### Task to complete:
Your output should be each line from the material below that has the word "Given".

### Provided records:
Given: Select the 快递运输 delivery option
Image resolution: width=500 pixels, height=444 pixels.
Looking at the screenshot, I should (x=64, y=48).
* * *
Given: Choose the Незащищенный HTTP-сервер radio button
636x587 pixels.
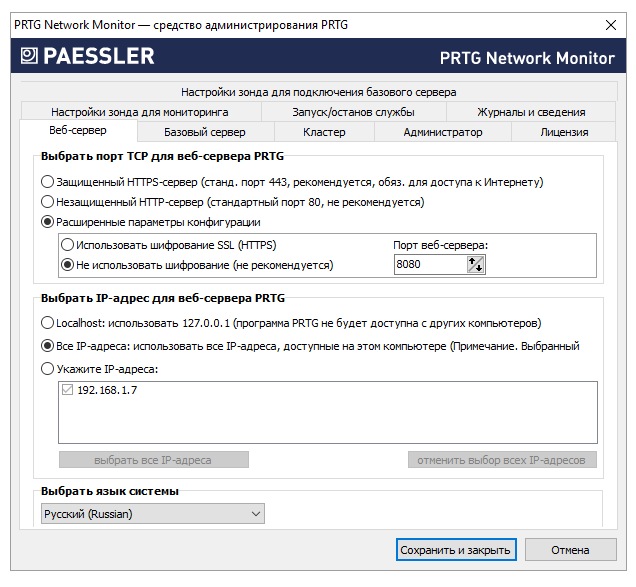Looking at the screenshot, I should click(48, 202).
* * *
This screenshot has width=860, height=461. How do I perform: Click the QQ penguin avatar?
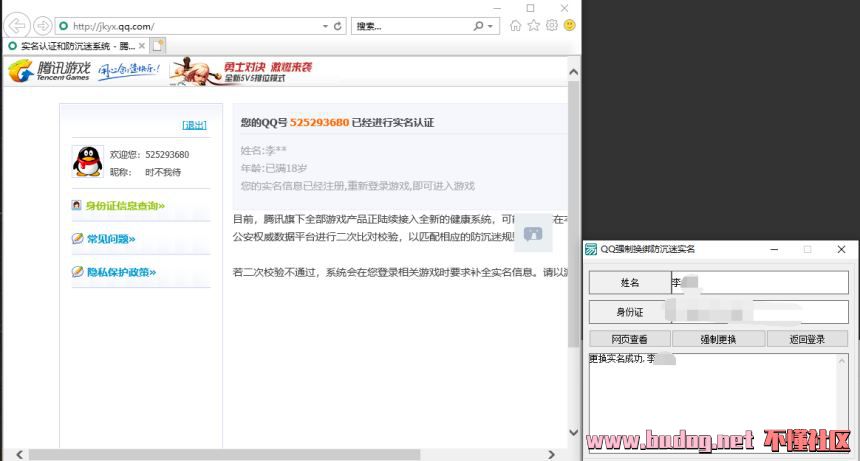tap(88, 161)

### Task output:
Given: Select the 快递运输 delivery option
Given: Choose the Незащищенный HTTP-сервер radio button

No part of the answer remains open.